Eighty-one percent of pre-screened audits undertaken in the CMS' first comprehensive effort to fight waste, fraud and abuse in Medicaid were either unable or unlikely to identify overpayments during a recent six-month period, according to an analysis by HHS' inspector general.
Most early MIC audits had trouble finding overpayments, analysis finds
The analysis found only 11% of assigned audits conducted Jan. 1 and June 30, 2010, by Medicaid Integrity Contractors were completed and $6.9 million in overpayments.
Among the reasons the contractors were unable to find overpayments among providers previously identified as likely to have received such excess funds was due to the use of audit algorithms previously found ineffective.
“The 109 audit targets were selected using the same algorithms in the same states as other completed audits that primarily had findings of no overpayments,” the inspector general's report stated.
Mistakes in the data and by the contractors that selected the providers to receive audit—based on their likelihood to receive overpayments—also were blamed for the lack of overpayment findings.

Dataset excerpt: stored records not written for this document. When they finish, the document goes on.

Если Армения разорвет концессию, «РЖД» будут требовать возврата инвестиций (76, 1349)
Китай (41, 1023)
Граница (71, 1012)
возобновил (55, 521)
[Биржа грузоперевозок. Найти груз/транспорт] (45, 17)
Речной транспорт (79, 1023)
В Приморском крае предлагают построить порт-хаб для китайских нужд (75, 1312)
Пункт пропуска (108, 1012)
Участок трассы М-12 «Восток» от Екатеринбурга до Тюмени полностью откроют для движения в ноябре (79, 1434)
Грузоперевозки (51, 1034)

The inspector general's report recommended the CMS increase its use of audits coordinated with each state's Medicaid officials. Seven of the 42 audits that found overpayments were coordinated with state Medicaid officials and those found $6.2 million of the $6.9 million total.
“Identifying improper payments in Medicaid requires indepth knowledge of each state's Medicaid program policies and data,” the report stated. “Medicaid is administered by states, and each state's Medicaid program is unique.”
The contractors said such coordination with the states was complicated in the past because all communications were required to go through the CMS, but the agency has since changed its policies to allow direct communication.
The CMS spent $17.2 million on all such contractors in fiscal 2010.